• Aim of the exercise:
Look through the data below. Pick out the lines holding the string "computer".

────────

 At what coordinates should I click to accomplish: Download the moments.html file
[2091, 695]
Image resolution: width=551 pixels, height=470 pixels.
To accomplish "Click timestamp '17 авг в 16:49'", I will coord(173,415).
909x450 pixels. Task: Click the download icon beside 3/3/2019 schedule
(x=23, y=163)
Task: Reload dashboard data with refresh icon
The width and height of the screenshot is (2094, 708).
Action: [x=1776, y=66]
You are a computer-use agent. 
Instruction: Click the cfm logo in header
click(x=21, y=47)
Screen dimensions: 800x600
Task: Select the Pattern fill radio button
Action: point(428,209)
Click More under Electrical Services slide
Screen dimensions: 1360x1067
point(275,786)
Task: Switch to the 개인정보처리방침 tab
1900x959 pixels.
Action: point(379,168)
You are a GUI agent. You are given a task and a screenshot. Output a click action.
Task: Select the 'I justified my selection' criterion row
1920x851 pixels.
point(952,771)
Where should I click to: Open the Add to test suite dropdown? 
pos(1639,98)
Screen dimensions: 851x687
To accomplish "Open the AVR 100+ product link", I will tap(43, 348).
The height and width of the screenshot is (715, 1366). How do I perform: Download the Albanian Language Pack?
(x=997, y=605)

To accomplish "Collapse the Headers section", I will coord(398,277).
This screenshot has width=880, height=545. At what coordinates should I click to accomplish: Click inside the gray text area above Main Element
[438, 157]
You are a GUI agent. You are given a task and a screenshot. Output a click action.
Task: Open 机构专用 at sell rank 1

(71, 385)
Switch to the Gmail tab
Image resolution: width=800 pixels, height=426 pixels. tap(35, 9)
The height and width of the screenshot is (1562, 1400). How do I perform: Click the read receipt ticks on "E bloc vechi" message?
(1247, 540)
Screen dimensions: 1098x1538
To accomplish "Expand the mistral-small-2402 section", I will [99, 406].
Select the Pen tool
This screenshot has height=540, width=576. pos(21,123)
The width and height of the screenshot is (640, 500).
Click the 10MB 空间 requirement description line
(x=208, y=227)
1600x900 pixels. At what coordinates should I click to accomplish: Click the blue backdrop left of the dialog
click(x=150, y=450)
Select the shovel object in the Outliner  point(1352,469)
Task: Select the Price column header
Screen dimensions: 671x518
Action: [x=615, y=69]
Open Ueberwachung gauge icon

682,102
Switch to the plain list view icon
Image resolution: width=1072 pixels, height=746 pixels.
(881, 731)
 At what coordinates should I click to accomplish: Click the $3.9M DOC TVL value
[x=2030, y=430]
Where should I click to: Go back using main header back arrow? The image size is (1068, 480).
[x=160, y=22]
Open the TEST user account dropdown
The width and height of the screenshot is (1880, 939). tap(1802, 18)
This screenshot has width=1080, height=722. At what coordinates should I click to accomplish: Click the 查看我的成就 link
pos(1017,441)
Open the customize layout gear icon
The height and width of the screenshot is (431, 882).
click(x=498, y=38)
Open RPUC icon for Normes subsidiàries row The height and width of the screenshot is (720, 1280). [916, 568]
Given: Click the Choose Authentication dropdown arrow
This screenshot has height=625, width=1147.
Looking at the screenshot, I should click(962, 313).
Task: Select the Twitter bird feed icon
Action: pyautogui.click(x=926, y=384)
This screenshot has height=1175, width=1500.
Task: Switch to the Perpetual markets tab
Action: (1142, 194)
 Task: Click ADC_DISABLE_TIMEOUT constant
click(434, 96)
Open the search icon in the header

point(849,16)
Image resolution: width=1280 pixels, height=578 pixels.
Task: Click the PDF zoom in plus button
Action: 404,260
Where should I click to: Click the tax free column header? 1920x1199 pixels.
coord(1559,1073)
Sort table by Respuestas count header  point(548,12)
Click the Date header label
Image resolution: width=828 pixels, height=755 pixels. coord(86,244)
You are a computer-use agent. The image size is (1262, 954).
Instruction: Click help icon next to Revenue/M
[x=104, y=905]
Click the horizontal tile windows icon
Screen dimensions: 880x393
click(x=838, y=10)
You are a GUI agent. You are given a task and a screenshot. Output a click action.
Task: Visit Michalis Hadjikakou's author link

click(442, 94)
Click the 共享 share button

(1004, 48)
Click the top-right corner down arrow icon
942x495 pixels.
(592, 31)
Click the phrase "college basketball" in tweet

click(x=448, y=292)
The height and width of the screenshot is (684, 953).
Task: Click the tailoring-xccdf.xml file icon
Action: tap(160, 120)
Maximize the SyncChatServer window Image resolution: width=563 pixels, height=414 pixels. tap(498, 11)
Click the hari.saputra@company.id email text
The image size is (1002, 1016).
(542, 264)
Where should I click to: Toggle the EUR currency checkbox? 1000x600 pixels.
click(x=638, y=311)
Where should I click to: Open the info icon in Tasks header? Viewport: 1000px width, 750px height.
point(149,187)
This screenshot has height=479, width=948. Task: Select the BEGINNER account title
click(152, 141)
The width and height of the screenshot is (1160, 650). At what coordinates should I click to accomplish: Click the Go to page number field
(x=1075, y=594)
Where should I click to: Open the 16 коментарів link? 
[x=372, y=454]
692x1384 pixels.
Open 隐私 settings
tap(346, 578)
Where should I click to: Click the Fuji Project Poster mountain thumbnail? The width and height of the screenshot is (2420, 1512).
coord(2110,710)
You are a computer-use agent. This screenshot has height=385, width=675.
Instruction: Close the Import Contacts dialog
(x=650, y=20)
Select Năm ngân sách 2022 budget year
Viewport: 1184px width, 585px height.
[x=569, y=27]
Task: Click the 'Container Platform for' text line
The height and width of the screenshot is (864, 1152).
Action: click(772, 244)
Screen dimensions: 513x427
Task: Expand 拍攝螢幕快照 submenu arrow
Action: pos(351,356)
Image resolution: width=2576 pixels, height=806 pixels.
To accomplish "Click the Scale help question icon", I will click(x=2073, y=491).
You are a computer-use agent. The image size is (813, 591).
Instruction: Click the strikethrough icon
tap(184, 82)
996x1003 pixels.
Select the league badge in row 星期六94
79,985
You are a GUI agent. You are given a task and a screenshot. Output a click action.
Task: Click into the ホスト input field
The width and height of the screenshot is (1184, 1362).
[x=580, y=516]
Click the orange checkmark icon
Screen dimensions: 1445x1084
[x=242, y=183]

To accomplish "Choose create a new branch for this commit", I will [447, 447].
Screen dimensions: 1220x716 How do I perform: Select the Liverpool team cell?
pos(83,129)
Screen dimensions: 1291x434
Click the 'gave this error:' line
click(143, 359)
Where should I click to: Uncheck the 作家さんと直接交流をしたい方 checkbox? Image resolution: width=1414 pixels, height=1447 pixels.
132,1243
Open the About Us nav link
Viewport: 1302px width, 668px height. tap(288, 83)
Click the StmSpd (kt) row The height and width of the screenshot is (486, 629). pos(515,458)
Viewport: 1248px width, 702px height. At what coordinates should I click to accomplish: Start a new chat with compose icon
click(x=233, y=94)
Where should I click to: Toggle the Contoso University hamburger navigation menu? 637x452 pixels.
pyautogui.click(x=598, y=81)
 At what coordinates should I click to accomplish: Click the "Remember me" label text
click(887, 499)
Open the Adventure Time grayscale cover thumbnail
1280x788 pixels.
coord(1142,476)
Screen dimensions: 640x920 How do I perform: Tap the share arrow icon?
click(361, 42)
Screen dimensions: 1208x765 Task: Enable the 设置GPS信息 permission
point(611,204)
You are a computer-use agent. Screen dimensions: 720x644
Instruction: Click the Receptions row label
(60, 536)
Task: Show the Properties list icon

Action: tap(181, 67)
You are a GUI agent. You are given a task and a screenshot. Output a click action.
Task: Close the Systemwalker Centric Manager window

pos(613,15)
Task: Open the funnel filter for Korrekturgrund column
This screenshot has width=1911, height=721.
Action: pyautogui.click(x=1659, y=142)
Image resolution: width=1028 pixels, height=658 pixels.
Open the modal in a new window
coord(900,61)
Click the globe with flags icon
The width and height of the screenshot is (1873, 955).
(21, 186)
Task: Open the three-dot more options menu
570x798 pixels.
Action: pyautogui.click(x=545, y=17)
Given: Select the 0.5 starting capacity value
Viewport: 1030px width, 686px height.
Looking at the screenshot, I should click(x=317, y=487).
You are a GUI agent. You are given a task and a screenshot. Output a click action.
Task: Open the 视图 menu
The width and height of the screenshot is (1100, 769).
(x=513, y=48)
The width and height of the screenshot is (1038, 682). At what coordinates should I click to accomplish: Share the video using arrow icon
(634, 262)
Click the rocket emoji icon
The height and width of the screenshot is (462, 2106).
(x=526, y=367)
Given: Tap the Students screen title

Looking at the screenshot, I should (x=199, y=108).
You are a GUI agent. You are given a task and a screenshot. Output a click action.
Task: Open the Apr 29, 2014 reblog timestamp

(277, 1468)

────────

• Task answer:
You are a computer-use agent. 
You are a computer-use agent. The image size is (1262, 954).
You are a computer-use agent. This screenshot has height=385, width=675.
You are a computer-use agent. The image size is (813, 591).
You are a computer-use agent. Screen dimensions: 720x644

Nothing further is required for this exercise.